I have access to a preposterously large number of movies. I’ve decided to take a random number generator, pick a movie, watch it, and write about it. Today’s film: The Gold Diggers of 1933 (1933).
Busby Berkeley didn’t live in our world.
If you watch a film from his universe, you will see a song and dance spectacular that can’t exist. The camera weaves in and out, up and under the scene. Dancers take elaborate forms and move as though they are a kaleidoscope. The editing creates nothing but impossibilities, cutting between environments, scenes, and dance numbers. He doesn’t create reality, he creates fantasy.
The spell is only broken when you realize that this is supposed to be a Broadway show, and if this was reality nobody in the theater would be enjoying it. They couldn’t, it would just be a bunch of women with neon violins moving back and forth. The power is gained from the choreography of the camera, as well as the dancers. Then the violin-wielding women become a giant violin, and it should be absurd, but it works in the reality of Berkeley.
Maybe all musicals exist in this world, our imagination grabbing onto the music and taking us to places only suggested by the stage. Maybe it’s just what happens when some people get high - I just get sleepy and forgetful. But here we have something directly from another planet, endlessly referenced by others but never done nearly as well as the original.
Gold Diggers of 1933 - a loose remake of the lost Gold Diggers of Broadway - is about putting on a show. That was a standard plot of early musicals. It’s not a musical where the songs really tell the story - though they do tell stories, the ending Forgotten Man sequence being the most poignant, about the men of America facing the Great Depression - but because it’s a musical they need to be there, because that’s why we’re here. We’re putting on a show, and even if I can’t entirely tell what this show is. The number about fucking - sorry, petting - in the park doesn’t seem like it’s in the same musical as the one featuring men returning from the first World War shattered and bleeding.
That said, at least in this case, there is a story outside of the musical spectacular. It’s a light one, and it floats between directions until it finally settles on a farce about poor dancers facing off against wealthy dipshits through the power of pretending to be someone else - some of the directions are more interesting than the film would ever go, like the show being financed by a bank robbery. It gets its kicks in as a piece of satire, and it is both very witty and extremely horny. It’s also not entirely straight - though a musical rarely is. Berkeley only did the dance numbers, the rest of the story was handled by Mervyn LeRoy - who did the definitely-not-straight Little Caesar and the Wizard of Oz, which is a bit of a gay touchstone. It shows up in stray lines and in hero Brad (Dick Powell) being the difficult little brother who loves music, but there are many moments where you go “someone here wasn’t straight and they were laughing about this.”

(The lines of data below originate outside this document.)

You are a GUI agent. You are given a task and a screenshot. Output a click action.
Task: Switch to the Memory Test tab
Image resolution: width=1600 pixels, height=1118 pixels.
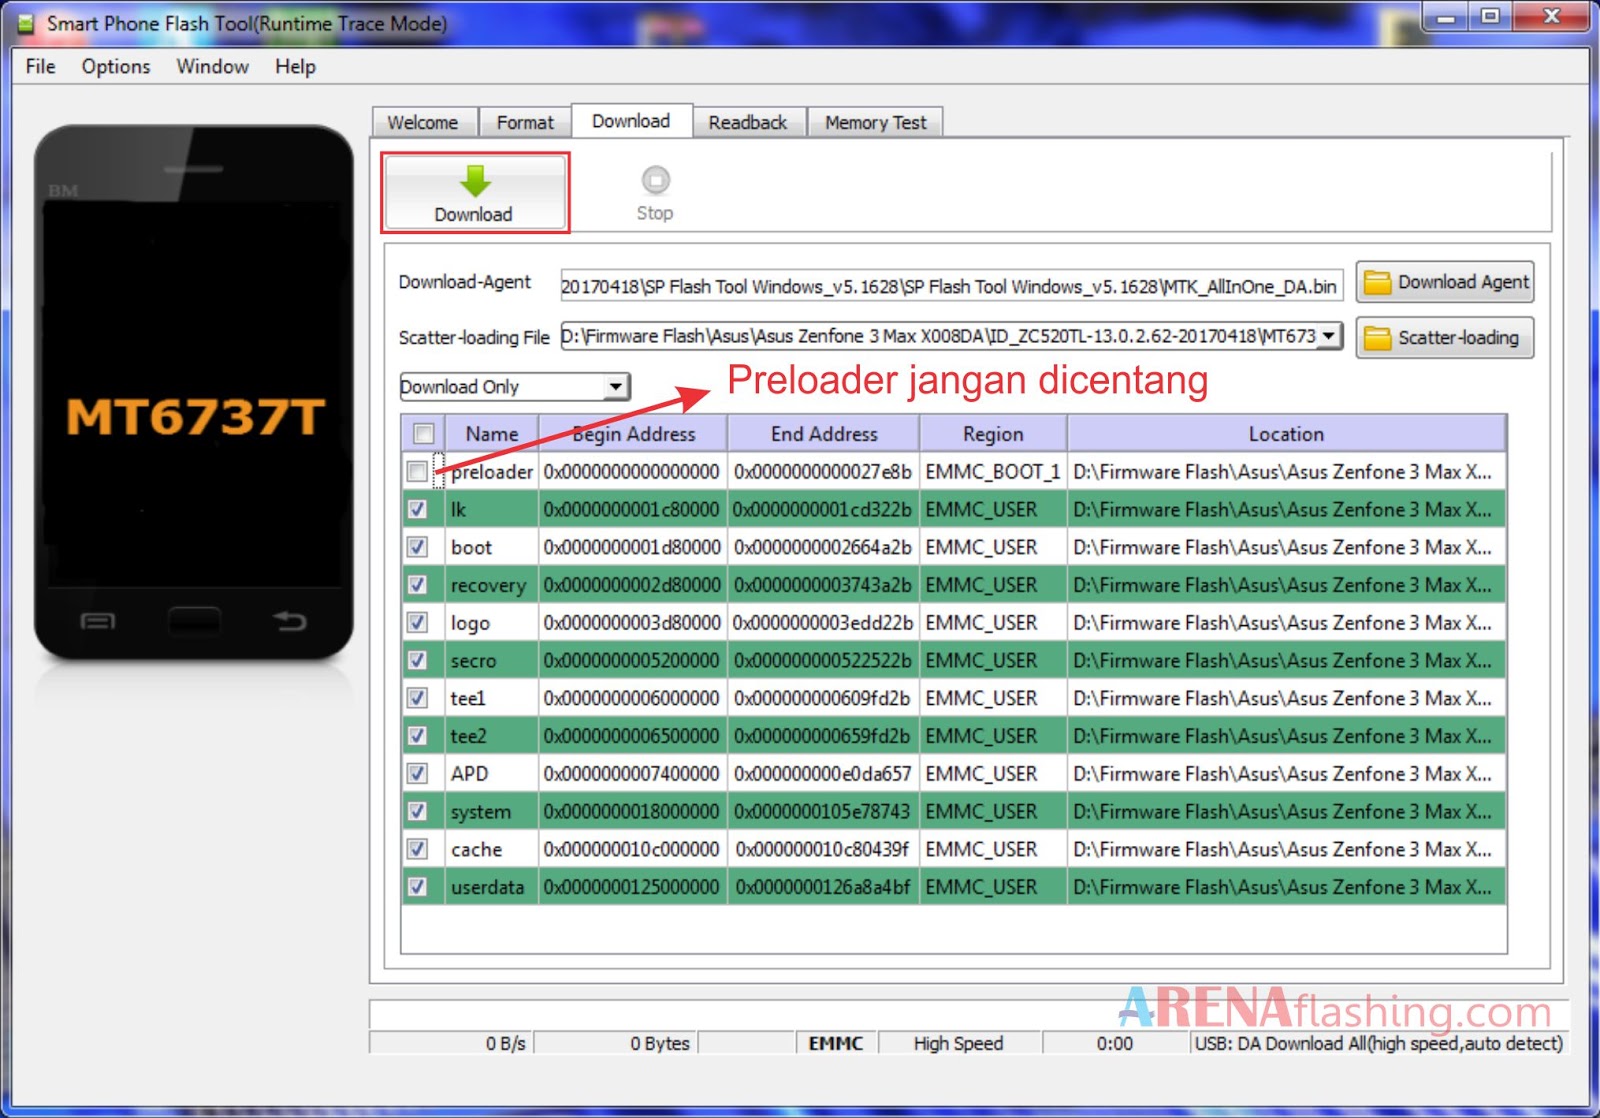(875, 120)
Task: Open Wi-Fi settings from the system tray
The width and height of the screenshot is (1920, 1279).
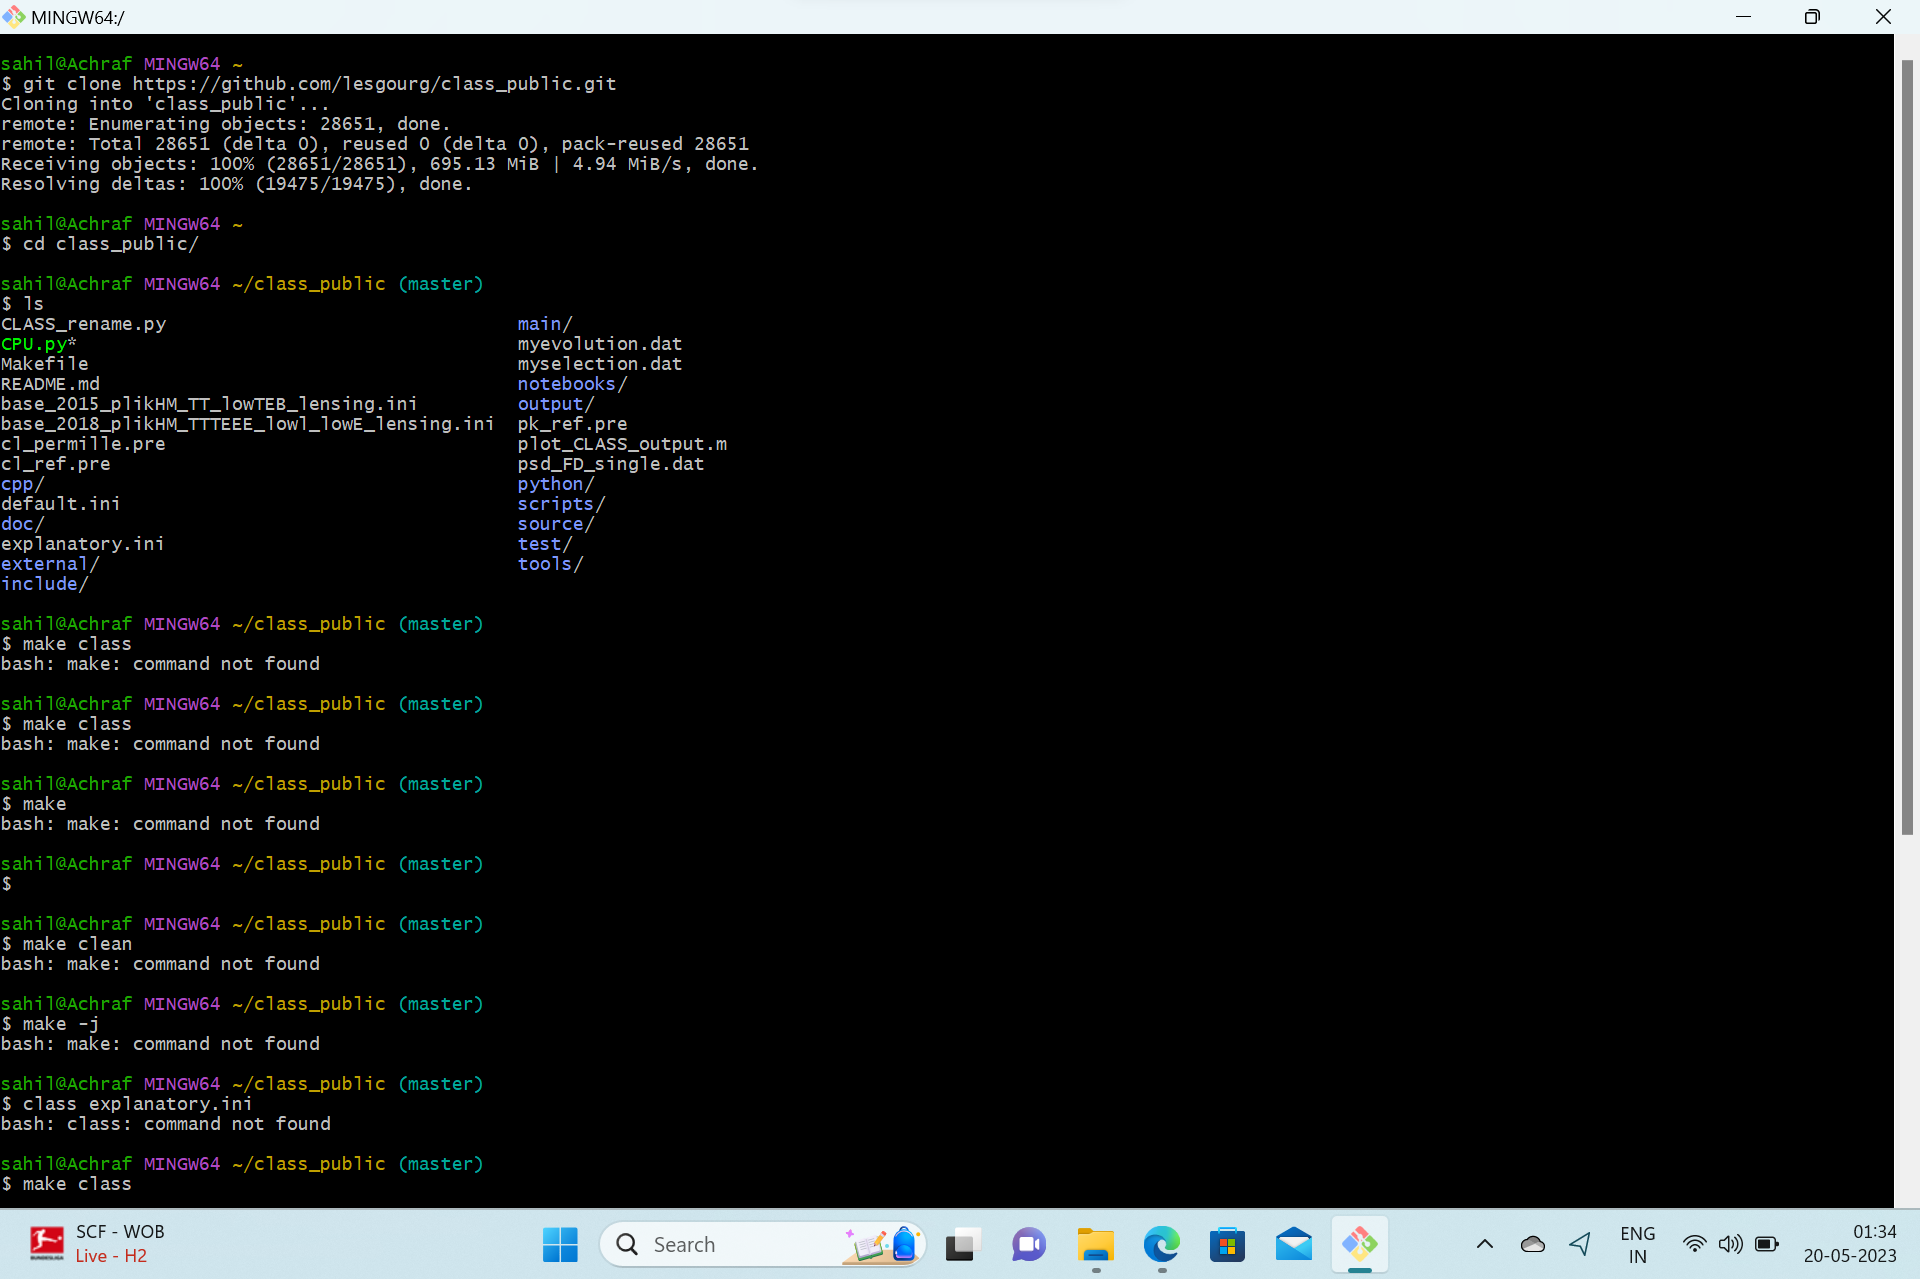Action: click(1695, 1244)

This is just a very easy movie to sell. The title itself is basically “look, you liked the Gold Diggers, here’s a new one, what else do you want?” You get “We’re In the Money,” a song that originated here, and is still referenced to this day. You get famous people being charming, you get elaborate song and dance numbers, you get the outline of a nipple. It’s everything you want and more!
You expect it to be a bit cheap and shameless, just because of the title. It's a remake - albeit a loose one - and they just went “screw it, let's put the year in the title.” It does make things easier to sort when you're looking for it. Maybe “The Crow of 2024” would be a better title for that unnecessary remake - at a bare minimum, it would make it easier to separate it from the original.
But this is not just a cheap cash-in on popular trends, it’s an expensive and artistically justified cash-in on popular trends. You can watch it today, 91 years later, and still get the same excitement and joy that you did in 1933. The songs hold up, the story still charms, and it’s not racist - if you watch enough movies from the ‘30s, the fact that it’s not racist is a huge win. It's not a cynical remake at all, which puts it far ahead of stuff like The Crow of 2024. It might have been commissioned as a rehash, but the creative team actually bothered to do something with it.
Plus you get to visit the magical, beautiful world of Busby Berkely. The world that can only exist on screen, where a combination of a well-used camera and dancers create a kaleidoscopic fantasy. In the musical sequences, Gold Diggers of 1933 exists outside of reality, and sometimes that’s exactly what you want in a movie.